31 de outubro de 2010

Rafael Tobias de Aguiar e a Ordem Franciscana Secular


Rafael Tobias de Aguiar nasceu em Sorocaba, interior de São Paulo, em 04 de outubro de 1794 e faleceu no Rio de Janeiro, aos 63 anos, em 07 de outubro de 1857.

Como um dos próceres do Partido Liberal, foi Presidente da Província de São Paulo, por duas vezes, de 1831 a 1835, e de 1840 a 1841. Exonerado neste segundo mandato, por oposição à política do então dominante Partido Conservador, liderou a Revolução Liberal paulista de 1842.

Malograda a revolta, apressou-se a oficiar seu casamento com Dona Domitila de Castro Canto e Melo, Marquesa de Santos, e, deixando-a em Sorocaba, empreendeu fuga para o Rio Grande do Sul, onde foi preso pela tropa imperial, comandada pelo Barão de Caxias, e removido para a fortaleza de Lage, no Rio de Janeiro.

Por meio de seu advogado, intentando liberar-se de juízo militar, argumentou que se considerava civil, pois, embora tivesse iniciado carreira em corpo da 2ª linha, em tenra idade, como cadete, em 1798, e alcançado o posto de Coronel comandante do 36° Batalhão de Milícias de Sorocaba, em 1829, tal corporação havia sido extinta por decreto da Regência em agosto de 1831. Obstada a defesa, foi anistiado, porém, em 1844. E em 1846, chegou a ser promovido, em liberal desagravo, por decreto do Império, ao posto de Brigadeiro, sendo imediatamente reformado neste posto, sem vencimento. Por isto, passou à história como "Brigadeiro Rafael Tobias de Aguiar".

◆ **Problema proposto a**:
Copie sem alterações o trecho do texto sobre Rafael Tobias de Aguiar que começa nas palavras "31 de outubro" e vai até "paulista de 1842.", inclusive.

◆ **Registros fornecidos**:
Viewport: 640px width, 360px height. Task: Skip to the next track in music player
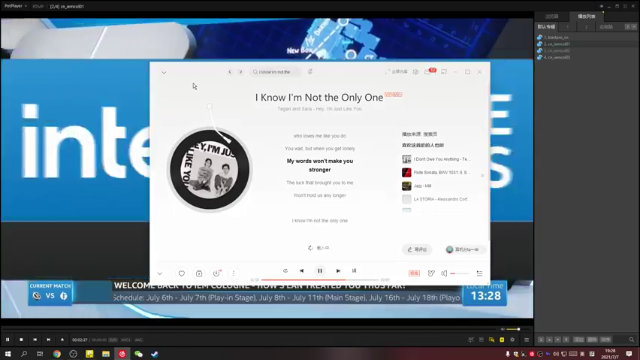click(338, 271)
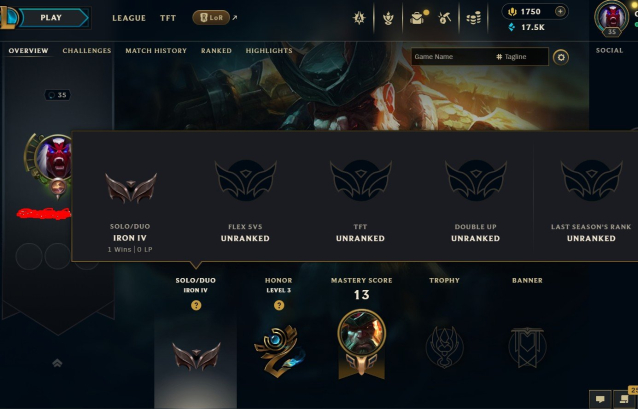
Task: Select the Mastery Score champion emblem
Action: (361, 344)
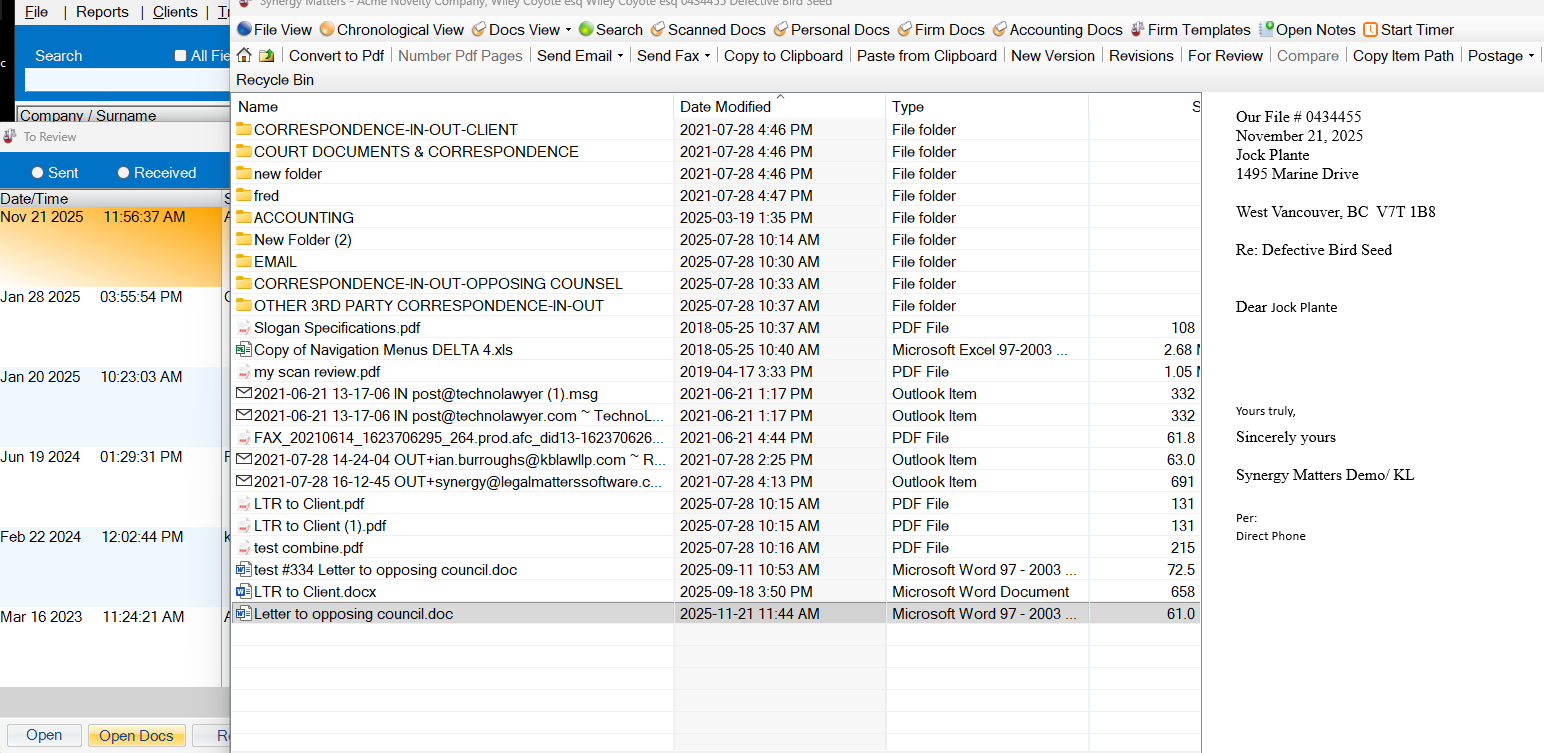Screen dimensions: 1544x753
Task: Click the home icon in the docs toolbar
Action: click(244, 56)
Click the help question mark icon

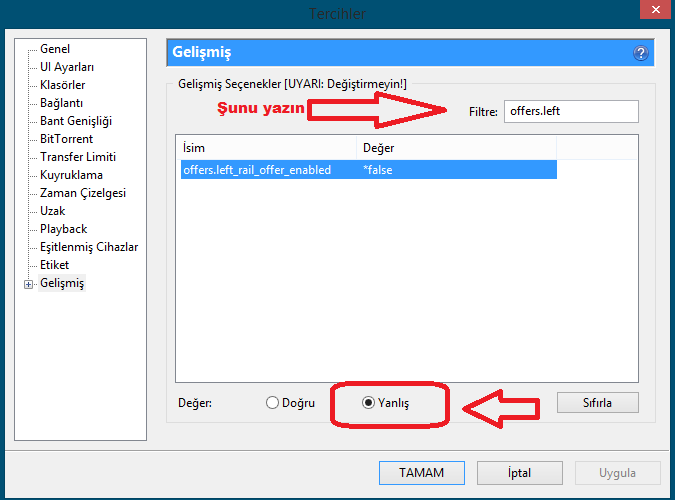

◆ **Problema proposto b**:
Transcreva fielmente todos os registros, do primeiro ao último, deixando as imagens de fora.

◆ **Resposta completa a**:
31 de outubro de 2010

Rafael Tobias de Aguiar e a Ordem Franciscana Secular


Rafael Tobias de Aguiar nasceu em Sorocaba, interior de São Paulo, em 04 de outubro de 1794 e faleceu no Rio de Janeiro, aos 63 anos, em 07 de outubro de 1857.

Como um dos próceres do Partido Liberal, foi Presidente da Província de São Paulo, por duas vezes, de 1831 a 1835, e de 1840 a 1841. Exonerado neste segundo mandato, por oposição à política do então dominante Partido Conservador, liderou a Revolução Liberal paulista de 1842.

◆ **Resposta completa b**:
Viewport: 640px width, 360px height. Task: Skip to the next track in music player
click(338, 271)
Task: Select the Mastery Score champion emblem
Action: (361, 344)
Screen dimensions: 1544x753
Task: Click the home icon in the docs toolbar
Action: click(244, 56)
Click the help question mark icon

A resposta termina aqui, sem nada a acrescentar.